> **AVAILABLE RECORDS**:
---------------

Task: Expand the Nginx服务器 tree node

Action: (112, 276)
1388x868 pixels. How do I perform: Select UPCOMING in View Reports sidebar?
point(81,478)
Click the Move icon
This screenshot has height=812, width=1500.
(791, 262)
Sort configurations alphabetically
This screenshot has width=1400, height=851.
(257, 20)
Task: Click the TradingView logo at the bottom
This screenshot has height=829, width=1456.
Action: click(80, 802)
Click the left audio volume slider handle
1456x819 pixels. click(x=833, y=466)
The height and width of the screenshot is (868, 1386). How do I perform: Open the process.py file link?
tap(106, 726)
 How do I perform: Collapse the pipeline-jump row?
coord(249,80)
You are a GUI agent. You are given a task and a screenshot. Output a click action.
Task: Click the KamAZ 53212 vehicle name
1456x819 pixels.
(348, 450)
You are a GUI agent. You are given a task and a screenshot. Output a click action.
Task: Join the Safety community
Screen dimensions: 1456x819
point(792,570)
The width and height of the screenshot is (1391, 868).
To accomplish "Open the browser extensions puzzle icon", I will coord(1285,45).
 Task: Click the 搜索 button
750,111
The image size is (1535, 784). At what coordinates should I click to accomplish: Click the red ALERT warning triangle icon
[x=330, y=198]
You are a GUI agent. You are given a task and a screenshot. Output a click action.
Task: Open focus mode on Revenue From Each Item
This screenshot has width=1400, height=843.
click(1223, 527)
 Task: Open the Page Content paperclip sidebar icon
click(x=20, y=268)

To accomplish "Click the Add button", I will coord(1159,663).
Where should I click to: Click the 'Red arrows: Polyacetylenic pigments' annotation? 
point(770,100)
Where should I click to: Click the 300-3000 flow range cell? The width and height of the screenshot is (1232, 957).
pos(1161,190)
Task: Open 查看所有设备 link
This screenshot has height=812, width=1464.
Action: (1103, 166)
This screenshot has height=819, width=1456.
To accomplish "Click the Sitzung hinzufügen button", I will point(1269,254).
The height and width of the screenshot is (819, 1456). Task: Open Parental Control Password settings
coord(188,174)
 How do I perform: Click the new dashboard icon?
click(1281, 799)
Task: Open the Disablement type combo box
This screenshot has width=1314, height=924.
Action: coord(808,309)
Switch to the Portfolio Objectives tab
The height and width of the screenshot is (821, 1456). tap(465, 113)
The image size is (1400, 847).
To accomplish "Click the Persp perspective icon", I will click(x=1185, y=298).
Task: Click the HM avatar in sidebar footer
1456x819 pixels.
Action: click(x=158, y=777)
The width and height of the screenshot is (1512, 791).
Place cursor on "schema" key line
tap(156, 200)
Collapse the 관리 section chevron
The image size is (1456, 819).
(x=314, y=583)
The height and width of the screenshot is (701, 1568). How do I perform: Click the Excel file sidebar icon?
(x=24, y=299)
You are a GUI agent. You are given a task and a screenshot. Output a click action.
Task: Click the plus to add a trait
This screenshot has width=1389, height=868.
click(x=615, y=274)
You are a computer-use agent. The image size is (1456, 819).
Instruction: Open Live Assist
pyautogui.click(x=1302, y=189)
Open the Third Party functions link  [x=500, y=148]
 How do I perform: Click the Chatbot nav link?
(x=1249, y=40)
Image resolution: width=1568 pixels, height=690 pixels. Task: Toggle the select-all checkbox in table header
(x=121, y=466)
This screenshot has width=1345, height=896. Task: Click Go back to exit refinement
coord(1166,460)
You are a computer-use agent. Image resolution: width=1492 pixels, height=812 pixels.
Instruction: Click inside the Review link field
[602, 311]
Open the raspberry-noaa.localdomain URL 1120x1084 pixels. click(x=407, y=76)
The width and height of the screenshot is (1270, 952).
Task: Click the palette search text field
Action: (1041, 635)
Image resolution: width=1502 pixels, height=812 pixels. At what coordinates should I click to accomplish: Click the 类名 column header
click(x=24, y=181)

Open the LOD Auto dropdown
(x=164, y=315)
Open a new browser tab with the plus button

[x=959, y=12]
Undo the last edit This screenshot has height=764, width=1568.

---------------

> **TASK DESCRIPTION**: Retype the entire listing word for word.

> **OUTPUT FOR THIS TASK**:
Task: Expand the Nginx服务器 tree node

Action: (112, 276)
1388x868 pixels. How do I perform: Select UPCOMING in View Reports sidebar?
point(81,478)
Click the Move icon
This screenshot has height=812, width=1500.
(791, 262)
Sort configurations alphabetically
This screenshot has width=1400, height=851.
(257, 20)
Task: Click the TradingView logo at the bottom
This screenshot has height=829, width=1456.
Action: click(80, 802)
Click the left audio volume slider handle
1456x819 pixels. click(x=833, y=466)
The height and width of the screenshot is (868, 1386). How do I perform: Open the process.py file link?
tap(106, 726)
 How do I perform: Collapse the pipeline-jump row?
coord(249,80)
You are a GUI agent. You are given a task and a screenshot. Output a click action.
Task: Click the KamAZ 53212 vehicle name
1456x819 pixels.
(348, 450)
You are a GUI agent. You are given a task and a screenshot. Output a click action.
Task: Join the Safety community
Screen dimensions: 1456x819
point(792,570)
The width and height of the screenshot is (1391, 868).
To accomplish "Open the browser extensions puzzle icon", I will coord(1285,45).
 Task: Click the 搜索 button
750,111
The image size is (1535, 784). At what coordinates should I click to accomplish: Click the red ALERT warning triangle icon
[x=330, y=198]
You are a GUI agent. You are given a task and a screenshot. Output a click action.
Task: Open focus mode on Revenue From Each Item
This screenshot has width=1400, height=843.
click(1223, 527)
 Task: Open the Page Content paperclip sidebar icon
click(x=20, y=268)

To accomplish "Click the Add button", I will coord(1159,663).
Where should I click to: Click the 'Red arrows: Polyacetylenic pigments' annotation? 
point(770,100)
Where should I click to: Click the 300-3000 flow range cell? The width and height of the screenshot is (1232, 957).
pos(1161,190)
Task: Open 查看所有设备 link
This screenshot has height=812, width=1464.
Action: (1103, 166)
This screenshot has height=819, width=1456.
To accomplish "Click the Sitzung hinzufügen button", I will point(1269,254).
The height and width of the screenshot is (819, 1456). Task: Open Parental Control Password settings
coord(188,174)
 How do I perform: Click the new dashboard icon?
click(1281, 799)
Task: Open the Disablement type combo box
This screenshot has width=1314, height=924.
Action: coord(808,309)
Switch to the Portfolio Objectives tab
The height and width of the screenshot is (821, 1456). tap(465, 113)
The image size is (1400, 847).
To accomplish "Click the Persp perspective icon", I will click(x=1185, y=298).
Task: Click the HM avatar in sidebar footer
1456x819 pixels.
Action: click(x=158, y=777)
The width and height of the screenshot is (1512, 791).
Place cursor on "schema" key line
tap(156, 200)
Collapse the 관리 section chevron
The image size is (1456, 819).
(x=314, y=583)
The height and width of the screenshot is (701, 1568). How do I perform: Click the Excel file sidebar icon?
(x=24, y=299)
You are a GUI agent. You are given a task and a screenshot. Output a click action.
Task: Click the plus to add a trait
This screenshot has width=1389, height=868.
click(x=615, y=274)
You are a computer-use agent. The image size is (1456, 819).
Instruction: Open Live Assist
pyautogui.click(x=1302, y=189)
Open the Third Party functions link  [x=500, y=148]
 How do I perform: Click the Chatbot nav link?
(x=1249, y=40)
Image resolution: width=1568 pixels, height=690 pixels. Task: Toggle the select-all checkbox in table header
(x=121, y=466)
This screenshot has width=1345, height=896. Task: Click Go back to exit refinement
coord(1166,460)
You are a computer-use agent. Image resolution: width=1492 pixels, height=812 pixels.
Instruction: Click inside the Review link field
[602, 311]
Open the raspberry-noaa.localdomain URL 1120x1084 pixels. click(x=407, y=76)
The width and height of the screenshot is (1270, 952).
Task: Click the palette search text field
Action: (1041, 635)
Image resolution: width=1502 pixels, height=812 pixels. At what coordinates should I click to accomplish: Click the 类名 column header
click(x=24, y=181)

Open the LOD Auto dropdown
(x=164, y=315)
Open a new browser tab with the plus button

[x=959, y=12]
Undo the last edit This screenshot has height=764, width=1568.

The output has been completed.